0:00 Power Button Pressed
0:15 Dell Logo appears (or sometimes no logo), can now enter bios/Utilities with F2 / F12
0:28 Starting Windows ("the color balloons")
0:54 Screen goes Blank
1:02 Blue "Welcome" screen
1:24 Desktop Appears
2:30 Internet Connects
Note how incredibly slow the Dell BIOS apparently is to load. 15 seconds before the Dell Logo appears and I can enter the BIOS. 30 seconds before "Starting Windows" appears. So, Philip, this isn't evidence of a bad Windows install, right? This is just a really, really slow Dell BIOS? Is this consistent with what other people are seeing with the Dell BIOS?
I upgraded the BIOS to A02 yesterday, and actually things seem to have sped up somewhat. Yesterday I recorded several 2 minute times until the DESKTOP appeared. So it's improved by about 35 seconds. So that's good news.
But in sum, is it me, or is this an unacceptably long time for a brand new Workstation to boot up? On YouTube I've see people booting up their SSD system from Power Button Press to Desktop appearing in 11 seconds flat.
Also, possibly good news - my mobo and BIOS is apparently UEFI enabled. Should I try to switch to UEFI mode instead of Legacy? Will Windows 7 Pro 64bit support this?
Anyone have thoughts on this? What should I expect to see for a boot-time with a properly installed SSD? (I imagine everything before "Starting Windows" will be the same, right?)
Alright, really good news.
I successfully re-installed the OS to the SSD, using the DBAR method.
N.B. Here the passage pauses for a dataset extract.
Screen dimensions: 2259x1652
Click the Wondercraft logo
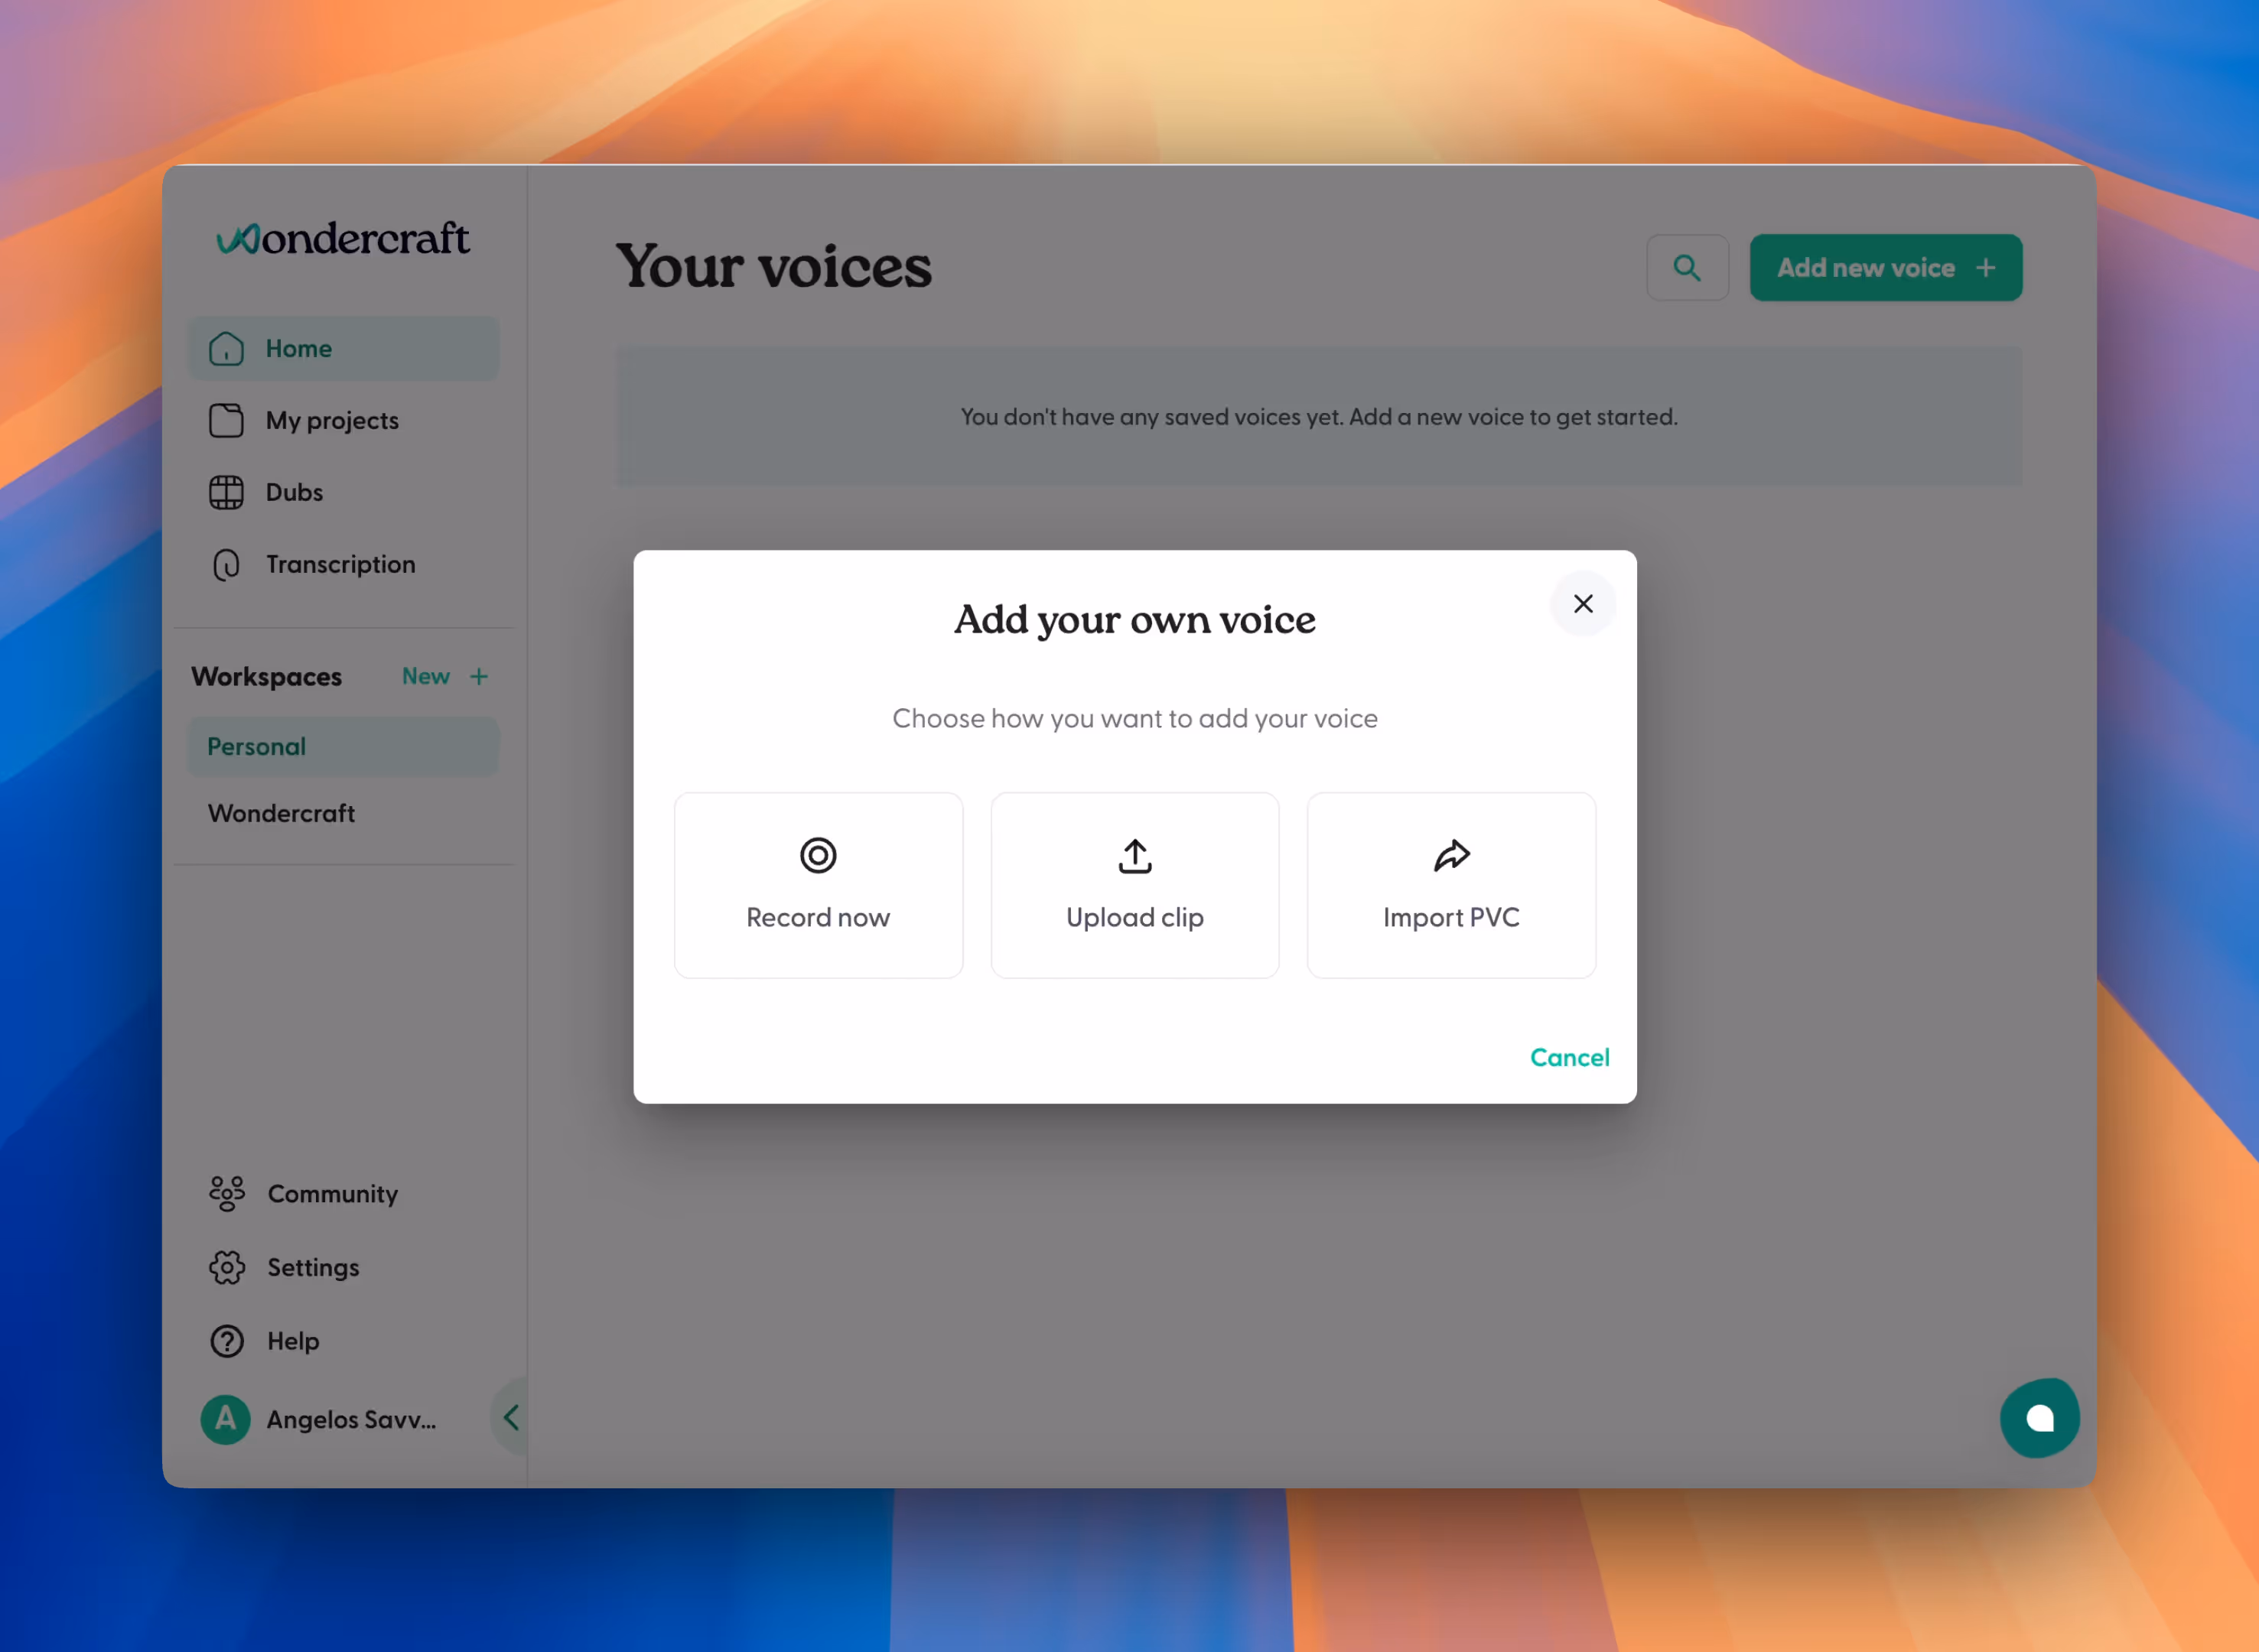342,238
Basically without a hitch. It copied all the original three partitions as they were on the original HDD.
I am re-installing all programs etc, and can't believe how much faster everything is. The boot sequence now takes around 40 seconds total. So much better. The BIOS portion of the boot is still kind of slow; Windows loads in like 15 seconds now. I'm fine with that.
I just installed the SSD as MBR; I read online that the advantage of UEFI varies and/or seems kind of small in my particular case.
Also ran Samsung Disk Magician, and have everything optimized for SSD longevity. I've turned off Hibernation etc. Provisioned 10% as recommended. The Samsung software is actually very good.
This 850 Pro is ludicrously fast. Huge difference after enabling RAPID mode too.
I'm going to wait a bit to format my original HDD, just to make 100% sure the SDD install is good to go. But all seems to be running great now.
Thanks again for everyone's input on this.
Glad to hear the DBAR restore worked. Thats probably the best way to do it. You start with a clean install of windows, all dell drivers and partitions restored in out of the box condition. The only downside is that you have to reinstall your apps and pull all the most current windows updates again. Still I've read many a forum where its been found better to do a clean install versus cloning to a new SSD. Its better to do the clean install using Dell's factory restore versus manually installing windows because it ensures you are restoring windows with all the proper dell drivers and it creates the hidden restore partition. Dell does recommend drivers be installed in proper order. I've made that mistake in the past attempting to manually install drivers for a dell laptop. The factory image takes care of that for you.